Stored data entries
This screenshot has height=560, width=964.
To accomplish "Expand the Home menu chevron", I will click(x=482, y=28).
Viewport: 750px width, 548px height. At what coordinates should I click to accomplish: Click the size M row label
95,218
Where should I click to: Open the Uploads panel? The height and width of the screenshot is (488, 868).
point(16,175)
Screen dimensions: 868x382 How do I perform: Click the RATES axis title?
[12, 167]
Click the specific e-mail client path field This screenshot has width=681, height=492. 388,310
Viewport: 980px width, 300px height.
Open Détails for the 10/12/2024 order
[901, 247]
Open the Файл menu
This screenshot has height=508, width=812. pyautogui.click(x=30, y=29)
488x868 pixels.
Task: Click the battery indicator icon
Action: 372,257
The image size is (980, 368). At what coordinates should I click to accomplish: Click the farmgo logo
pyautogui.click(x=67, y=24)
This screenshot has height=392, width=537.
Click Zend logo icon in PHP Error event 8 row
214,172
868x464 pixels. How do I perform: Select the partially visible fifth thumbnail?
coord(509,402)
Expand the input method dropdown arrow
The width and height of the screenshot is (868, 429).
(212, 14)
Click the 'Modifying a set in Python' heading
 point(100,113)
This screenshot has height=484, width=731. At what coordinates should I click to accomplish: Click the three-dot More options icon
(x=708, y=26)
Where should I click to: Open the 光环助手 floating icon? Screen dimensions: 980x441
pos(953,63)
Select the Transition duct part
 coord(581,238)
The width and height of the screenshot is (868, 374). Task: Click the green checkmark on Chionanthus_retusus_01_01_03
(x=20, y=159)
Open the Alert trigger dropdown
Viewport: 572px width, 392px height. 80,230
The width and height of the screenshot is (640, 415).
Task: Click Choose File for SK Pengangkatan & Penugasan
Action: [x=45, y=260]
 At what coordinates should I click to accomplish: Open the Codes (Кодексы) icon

__Activity__
All the entries should be output exactly as given.

__Result__
This screenshot has height=560, width=964.
To accomplish "Expand the Home menu chevron", I will click(x=482, y=28).
Viewport: 750px width, 548px height. At what coordinates should I click to accomplish: Click the size M row label
95,218
Where should I click to: Open the Uploads panel? The height and width of the screenshot is (488, 868).
point(16,175)
Screen dimensions: 868x382 How do I perform: Click the RATES axis title?
[12, 167]
Click the specific e-mail client path field This screenshot has width=681, height=492. 388,310
Viewport: 980px width, 300px height.
Open Détails for the 10/12/2024 order
[901, 247]
Open the Файл menu
This screenshot has height=508, width=812. pyautogui.click(x=30, y=29)
488x868 pixels.
Task: Click the battery indicator icon
Action: 372,257
The image size is (980, 368). At what coordinates should I click to accomplish: Click the farmgo logo
pyautogui.click(x=67, y=24)
This screenshot has height=392, width=537.
Click Zend logo icon in PHP Error event 8 row
214,172
868x464 pixels. How do I perform: Select the partially visible fifth thumbnail?
coord(509,402)
Expand the input method dropdown arrow
The width and height of the screenshot is (868, 429).
(212, 14)
Click the 'Modifying a set in Python' heading
 point(100,113)
This screenshot has height=484, width=731. At what coordinates should I click to accomplish: Click the three-dot More options icon
(x=708, y=26)
Where should I click to: Open the 光环助手 floating icon? Screen dimensions: 980x441
pos(953,63)
Select the Transition duct part
 coord(581,238)
The width and height of the screenshot is (868, 374). Task: Click the green checkmark on Chionanthus_retusus_01_01_03
(x=20, y=159)
Open the Alert trigger dropdown
Viewport: 572px width, 392px height. 80,230
The width and height of the screenshot is (640, 415).
Task: Click Choose File for SK Pengangkatan & Penugasan
Action: [x=45, y=260]
 At what coordinates should I click to accomplish: Open the Codes (Кодексы) icon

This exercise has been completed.